A recent letter to the editor in the
Advocate has suggested it's a bad idea to spend public money on a
provincial wellness initiative, when there are so many non-profits
able to handle that portfolio for the province, at a much cheaper
cost.
Since the new Alberta government is
about to release its first provincial budget, I thought I might point
out a local community wellness project to remind us that community
wellness has a pretty high return on investment. And that if we want
to maximize profits from these investments, it makes sense to “go
big” and have them cover the entire province.
I recently attended the annual general
meeting for the Red Deer Canadian Mental Health Association. When you
volunteer, you're a member (my wife also works for CMHA).
One of the duties performed at an AGM
is to recognize exemplary work within the organization and hand out
awards. The first award given this year was to Red Deer's Police and
Crisis Team (PACT).
Actually, Red Deer has two such teams,
and there is a push on to both create a third Red Deer team, and also
to demonstrate the need for a regional team outside the city. That's
if the organizers can find the money (which in this case means
investment from Alberta Health Services).
A PACT team consists of two members: a
full-time RCMP member and a registered nurse with mental health
training. They are called to cases where mental health issues are
involved, or where people under significant stress may harm
themselves or others.
The police staff are paid out of the
general policing budget. It's a full-time placement — they have no
outside policing duties. Red Deer's Primary Care Network has found
budget for the nursing side. So, as far as spending for mental health
services goes, it's a pretty cheap deal.
The problem is that the PACT teams are
so successful, a third team needs to be added. Red Deer RCMP have
already said they would find staff budget internally for a third
officer, but PCN cannot expand the program with their current
funding.
More, the success of the program has
extended beyond city's RCMP jurisdiction. Red Deer police cannot fund
a regional program, but depression, anxiety, suicide and other mental
illnesses do not respect city boundaries.

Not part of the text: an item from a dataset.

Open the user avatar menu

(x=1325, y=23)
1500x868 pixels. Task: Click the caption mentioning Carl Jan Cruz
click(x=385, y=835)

We were told that last year, the Red
Deer PACT teams attended to 805 cases. Where previously they would
generally have ended in arrest or a forced visit to the hospital
emergency ward, in 740 cases — 92 per cent — people were instead
put in touch with local support services instead.
The savings to taxpayers in both our
health and the justice systems are huge.
Without PACT, when a situation comes to
the point where police are called, arrest or a trip to emergency ward
are pretty well the only two possible outcomes. Police are not
trained to make mental health assessments and are not trained to
bring people to other services.
I was able to find that a visit to an
Alberta emergency ward costs taxpayers on average between $150 and
$225 per visit. When police take people to the emergency ward, they
must stay with their charges until medical staff can take over
responsibility for them. The wait can last hours, adding to the cost
to taxpayers, and taking police away from other duties.
Anyone with a calculator can make a
rough calculation of the cost of 700 or so emergency ward visits, and
only guess at the staff costs for the hours spent by police sitting,
waiting.
I was also able to find that in 2004/05
there were 40,000 emergency visits for mental health reasons in
Alberta. Another provincial site posted that 12-15 per cent of all
health disorders are for mental health.
Yet, in much of the province, a mental
health crisis is dealt with by police alone, and people who are sick
end up in the criminal justice system. That's what police are trained
to do with someone who's at risk of harm to themselves or others.
The tax cost of this is nearly
impossible to calculate, not just the cost to taxpayers of this
misuse of the justice system, but of the lost opportunities for
well-being of people who shouldn't have gone into the justice system
in the first place.
The current practice criminalizes
mental illness, delays treatment and raises needless fears in the
community that people who are mentally ill are dangerous. We've seen
these fears played up even in the current federal election campaign.
The cost of all this can easily be
prevented, if we invest in a cross-provincial PACT program. Locally,
we could at least free up more emergency ward time for local
patients, and clear court time for other cases, if we expanded this
wellness program here.
But it's not the job of non-profits to
do this on their own. They must be funded. With tax dollars. And if
we want to save hundreds of millions we now spend in Alberta's
emergency wards, on jails, courts and police time, a few million
spent on a provincial wellness program isn't such a bad idea at all.